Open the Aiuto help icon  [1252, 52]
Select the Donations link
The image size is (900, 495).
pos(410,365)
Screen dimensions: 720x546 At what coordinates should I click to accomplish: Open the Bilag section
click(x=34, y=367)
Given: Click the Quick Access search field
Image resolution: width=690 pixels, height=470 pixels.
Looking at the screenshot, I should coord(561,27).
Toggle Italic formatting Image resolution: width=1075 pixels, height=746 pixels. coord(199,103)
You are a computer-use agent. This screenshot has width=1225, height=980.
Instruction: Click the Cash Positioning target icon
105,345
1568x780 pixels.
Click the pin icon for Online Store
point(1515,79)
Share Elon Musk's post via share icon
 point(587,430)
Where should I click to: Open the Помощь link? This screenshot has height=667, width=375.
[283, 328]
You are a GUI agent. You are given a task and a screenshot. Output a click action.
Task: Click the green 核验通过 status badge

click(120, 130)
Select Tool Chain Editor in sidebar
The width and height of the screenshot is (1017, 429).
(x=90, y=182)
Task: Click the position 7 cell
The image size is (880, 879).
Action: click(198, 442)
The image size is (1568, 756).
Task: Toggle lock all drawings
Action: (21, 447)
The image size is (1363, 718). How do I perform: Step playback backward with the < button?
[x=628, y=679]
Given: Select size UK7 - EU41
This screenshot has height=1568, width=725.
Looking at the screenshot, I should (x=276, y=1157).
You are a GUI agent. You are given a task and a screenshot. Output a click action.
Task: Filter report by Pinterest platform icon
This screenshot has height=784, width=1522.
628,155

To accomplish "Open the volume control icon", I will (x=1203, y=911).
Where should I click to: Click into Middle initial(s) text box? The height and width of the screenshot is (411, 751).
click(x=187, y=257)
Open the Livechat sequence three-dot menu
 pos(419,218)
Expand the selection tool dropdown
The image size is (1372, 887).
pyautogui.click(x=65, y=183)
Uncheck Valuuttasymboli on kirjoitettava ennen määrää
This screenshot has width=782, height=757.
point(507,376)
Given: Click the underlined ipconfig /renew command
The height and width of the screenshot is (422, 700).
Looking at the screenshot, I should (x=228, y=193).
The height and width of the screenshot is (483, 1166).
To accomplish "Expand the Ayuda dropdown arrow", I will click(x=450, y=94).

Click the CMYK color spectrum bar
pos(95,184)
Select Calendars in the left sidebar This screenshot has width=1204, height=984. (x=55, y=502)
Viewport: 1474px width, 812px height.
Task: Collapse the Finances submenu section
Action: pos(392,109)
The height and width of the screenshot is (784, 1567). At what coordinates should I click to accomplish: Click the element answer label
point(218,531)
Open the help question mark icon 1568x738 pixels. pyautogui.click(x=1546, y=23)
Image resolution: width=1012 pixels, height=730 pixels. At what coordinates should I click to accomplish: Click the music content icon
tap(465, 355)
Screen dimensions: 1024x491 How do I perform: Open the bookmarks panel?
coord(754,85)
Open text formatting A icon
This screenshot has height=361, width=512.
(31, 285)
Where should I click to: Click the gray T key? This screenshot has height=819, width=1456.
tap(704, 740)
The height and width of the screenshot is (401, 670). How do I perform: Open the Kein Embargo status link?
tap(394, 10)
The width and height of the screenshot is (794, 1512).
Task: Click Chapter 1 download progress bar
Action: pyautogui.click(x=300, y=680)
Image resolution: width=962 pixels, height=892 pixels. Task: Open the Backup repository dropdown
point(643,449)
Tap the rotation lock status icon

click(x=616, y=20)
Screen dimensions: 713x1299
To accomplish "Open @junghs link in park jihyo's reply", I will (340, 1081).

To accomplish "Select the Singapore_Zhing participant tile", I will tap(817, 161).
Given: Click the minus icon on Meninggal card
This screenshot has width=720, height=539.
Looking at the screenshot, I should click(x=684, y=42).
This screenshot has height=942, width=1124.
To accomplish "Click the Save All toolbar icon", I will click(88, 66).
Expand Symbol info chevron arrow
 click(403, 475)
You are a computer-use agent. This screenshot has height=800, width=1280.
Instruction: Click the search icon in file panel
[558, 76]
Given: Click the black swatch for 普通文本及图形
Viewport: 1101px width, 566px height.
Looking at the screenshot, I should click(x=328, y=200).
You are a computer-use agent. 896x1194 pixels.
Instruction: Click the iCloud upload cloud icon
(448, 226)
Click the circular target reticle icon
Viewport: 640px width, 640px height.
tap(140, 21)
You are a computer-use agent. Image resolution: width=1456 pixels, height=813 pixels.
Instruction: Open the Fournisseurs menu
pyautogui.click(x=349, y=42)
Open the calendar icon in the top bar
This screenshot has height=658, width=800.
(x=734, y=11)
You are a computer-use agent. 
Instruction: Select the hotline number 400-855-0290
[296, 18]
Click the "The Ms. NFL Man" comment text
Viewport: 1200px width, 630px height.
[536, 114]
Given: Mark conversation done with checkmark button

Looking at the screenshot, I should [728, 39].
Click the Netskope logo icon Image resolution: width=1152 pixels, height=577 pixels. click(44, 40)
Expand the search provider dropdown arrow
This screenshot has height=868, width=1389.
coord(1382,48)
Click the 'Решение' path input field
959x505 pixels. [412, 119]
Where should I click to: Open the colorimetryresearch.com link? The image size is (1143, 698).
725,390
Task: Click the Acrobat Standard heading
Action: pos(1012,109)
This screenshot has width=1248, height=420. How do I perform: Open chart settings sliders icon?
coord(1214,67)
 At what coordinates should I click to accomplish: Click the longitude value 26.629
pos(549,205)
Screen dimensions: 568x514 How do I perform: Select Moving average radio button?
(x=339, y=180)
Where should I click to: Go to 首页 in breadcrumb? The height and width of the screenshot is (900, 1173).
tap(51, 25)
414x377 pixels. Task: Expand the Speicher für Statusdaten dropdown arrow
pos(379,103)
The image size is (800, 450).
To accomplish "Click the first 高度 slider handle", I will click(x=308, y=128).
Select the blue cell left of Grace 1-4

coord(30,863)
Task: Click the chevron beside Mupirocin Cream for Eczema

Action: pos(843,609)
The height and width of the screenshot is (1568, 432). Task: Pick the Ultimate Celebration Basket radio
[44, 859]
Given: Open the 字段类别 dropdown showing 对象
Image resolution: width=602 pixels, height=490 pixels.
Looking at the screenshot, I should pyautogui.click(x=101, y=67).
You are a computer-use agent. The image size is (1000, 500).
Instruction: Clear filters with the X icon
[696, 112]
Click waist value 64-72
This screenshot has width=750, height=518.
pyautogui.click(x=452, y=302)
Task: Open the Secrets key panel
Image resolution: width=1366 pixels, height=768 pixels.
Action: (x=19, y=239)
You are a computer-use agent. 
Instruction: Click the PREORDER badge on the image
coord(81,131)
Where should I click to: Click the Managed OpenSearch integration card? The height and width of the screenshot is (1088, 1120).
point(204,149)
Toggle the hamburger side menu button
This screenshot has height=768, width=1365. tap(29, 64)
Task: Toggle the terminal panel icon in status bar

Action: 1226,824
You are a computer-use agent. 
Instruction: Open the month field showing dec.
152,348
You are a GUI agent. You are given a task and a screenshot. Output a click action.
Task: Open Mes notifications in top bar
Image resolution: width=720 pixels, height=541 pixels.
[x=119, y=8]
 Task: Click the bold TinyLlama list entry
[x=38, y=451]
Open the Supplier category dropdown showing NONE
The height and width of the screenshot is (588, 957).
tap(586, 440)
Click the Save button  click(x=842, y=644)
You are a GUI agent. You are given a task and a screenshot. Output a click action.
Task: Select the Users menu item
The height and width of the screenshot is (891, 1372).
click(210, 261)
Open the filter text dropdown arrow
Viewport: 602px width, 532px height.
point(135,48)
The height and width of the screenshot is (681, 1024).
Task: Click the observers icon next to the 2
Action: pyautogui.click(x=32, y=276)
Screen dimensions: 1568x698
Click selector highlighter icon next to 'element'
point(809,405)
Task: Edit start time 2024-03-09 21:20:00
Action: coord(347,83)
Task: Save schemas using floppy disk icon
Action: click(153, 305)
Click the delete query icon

REQUIREMENT:
Only the lines from the one with "Click the Save button" to the end of the listing are wanted. Print them exactly, keeping both ends.

YOUR RESPONSE:
Click the Save button  click(x=842, y=644)
You are a GUI agent. You are given a task and a screenshot. Output a click action.
Task: Select the Users menu item
The height and width of the screenshot is (891, 1372).
click(210, 261)
Open the filter text dropdown arrow
Viewport: 602px width, 532px height.
point(135,48)
The height and width of the screenshot is (681, 1024).
Task: Click the observers icon next to the 2
Action: pyautogui.click(x=32, y=276)
Screen dimensions: 1568x698
Click selector highlighter icon next to 'element'
point(809,405)
Task: Edit start time 2024-03-09 21:20:00
Action: coord(347,83)
Task: Save schemas using floppy disk icon
Action: click(153, 305)
Click the delete query icon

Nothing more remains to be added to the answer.